> _Page extract_:

■ ■ ■ ■

The integration of various attention mechanisms into CNNs marked a significant evolution, encompassing spatial [5], temporal [6], spectral [7], cross-modal [8], or graph [9] attention networks. This evolution led to the incorporation of self-attention mechanisms and paved the way for the adaptation of transformer networks to image processing tasks, especially for segmenting urban scenes [10]. Originally designed for natural language processing, transformer models have distinguished themselves from traditional approaches by focusing on attention mechanisms without relying on convolutional layers [11].

These developments led to the introduction of global-local network architectures [12], which aim to reconcile detailed features with complex spatial relationships present in urban scenes. This approach has been used for a large range of applications such as object classification [13], urban land cover mapping [14], [15], change detection [16], [17], and environmental monitoring [18].

In this article, to address the limitations and deficiencies of conventional CNN architectures and inspired by recent advancements in attention mechanisms, we introduce swin-based focal axial attention network (SwinFAN). The proposed framework employs a U-Net architecture, where the Swin transformer acts as an encoder and the decoder is composed of two novel components, a guided focal-axial (GFA) attention module and an attention-based feature refinement head (AFRH).

The main contributions of our work are as follows.

  1. We propose the GFA attention component, a hybrid attention mechanism that integrates a focal module with an axial attention system. The focal attention targets key salient regions, while the axial attention spans broader areas, ensuring a detailed and comprehensive understanding of both local and global features in the imagery.

  2. We introduce the AFRH, the final component of our decoder. This mechanism uses self-attention and convolutional techniques to merge spatial information with contextual data, significantly improving the clarity and accuracy of the segmentation output.

■ ■ ■ ■

> _Problem requirements_:
Summarize the excerpt on attention-based segmentation networks in two sentences.

> _Provided material_:

■ ■ ■ ■

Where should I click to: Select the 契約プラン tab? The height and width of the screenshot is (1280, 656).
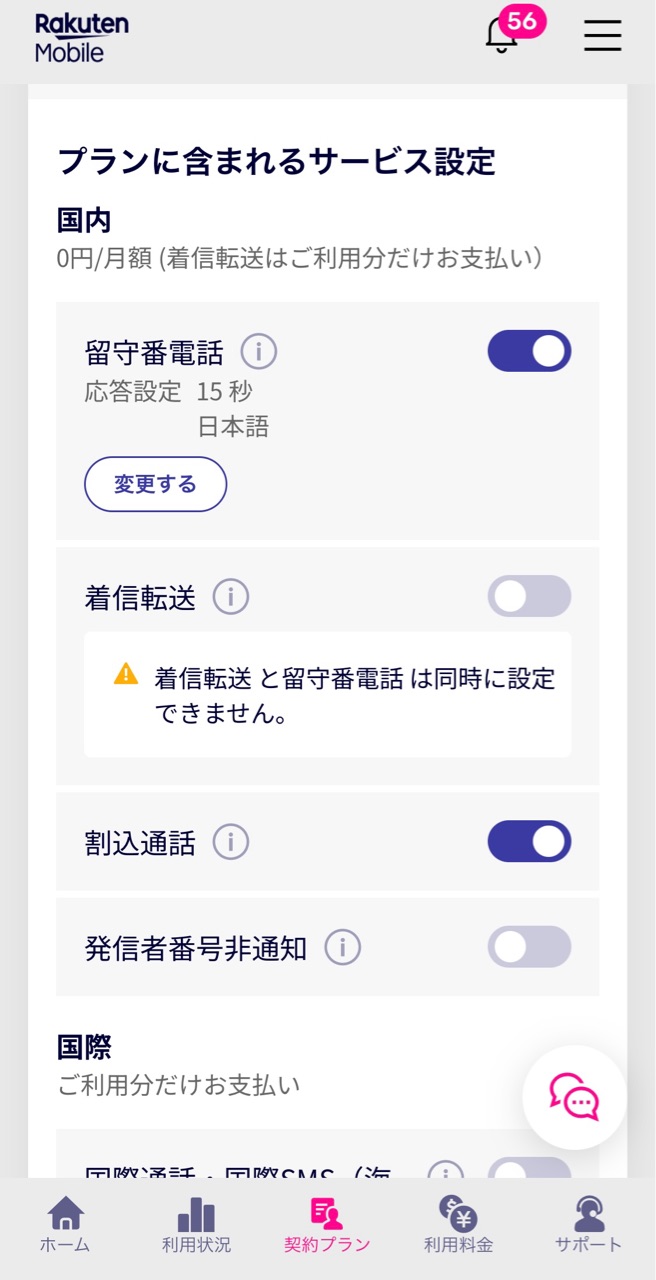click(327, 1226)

■ ■ ■ ■

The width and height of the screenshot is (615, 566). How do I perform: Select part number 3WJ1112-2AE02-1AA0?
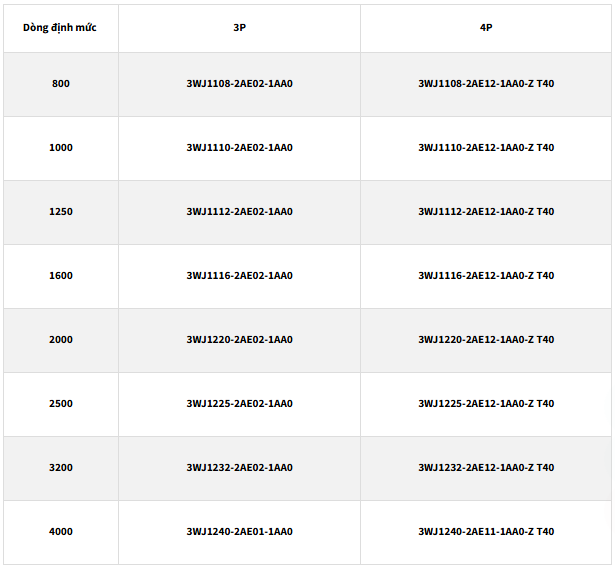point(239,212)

■ ■ ■ ■

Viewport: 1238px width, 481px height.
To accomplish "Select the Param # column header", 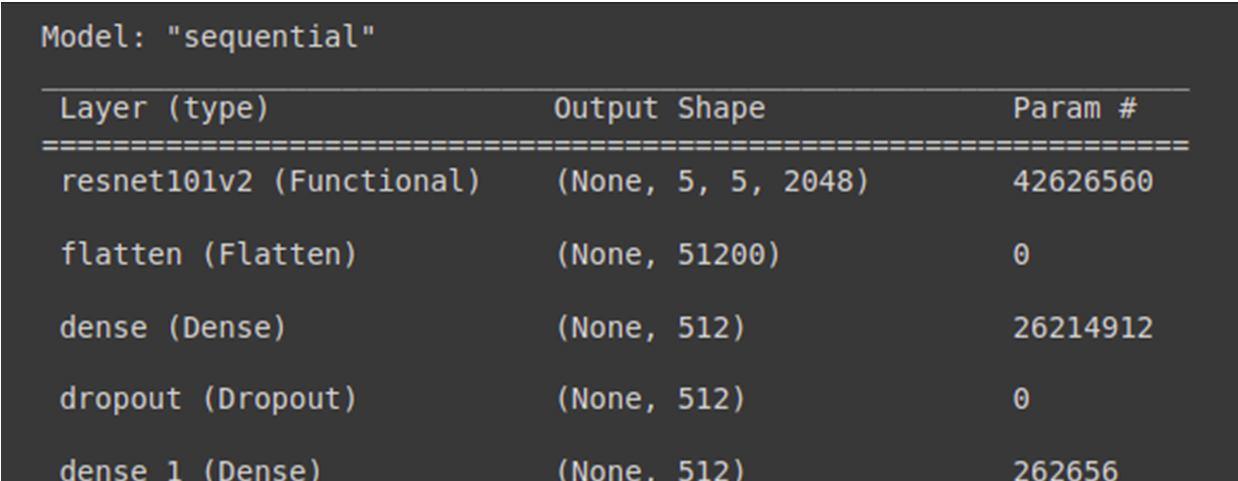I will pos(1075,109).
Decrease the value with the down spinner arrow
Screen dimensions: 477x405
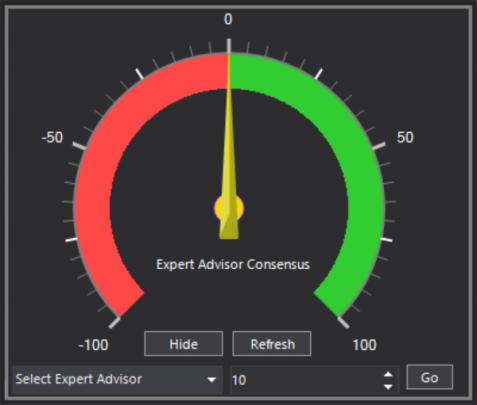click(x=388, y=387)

■ ■ ■ ■

> _The reply_:
Adding attention mechanisms to CNNs led to self-attention and to transformer networks being adapted for image processing, including urban scene segmentation, and then to global-local architectures that reconcile detailed features with complex spatial relationships. The article introduces SwinFAN, a U-Net framework whose encoder is a Swin transformer and whose decoder combines a guided focal-axial attention module, which integrates focal and axial attention, with an attention-based feature refinement head that merges spatial and contextual information.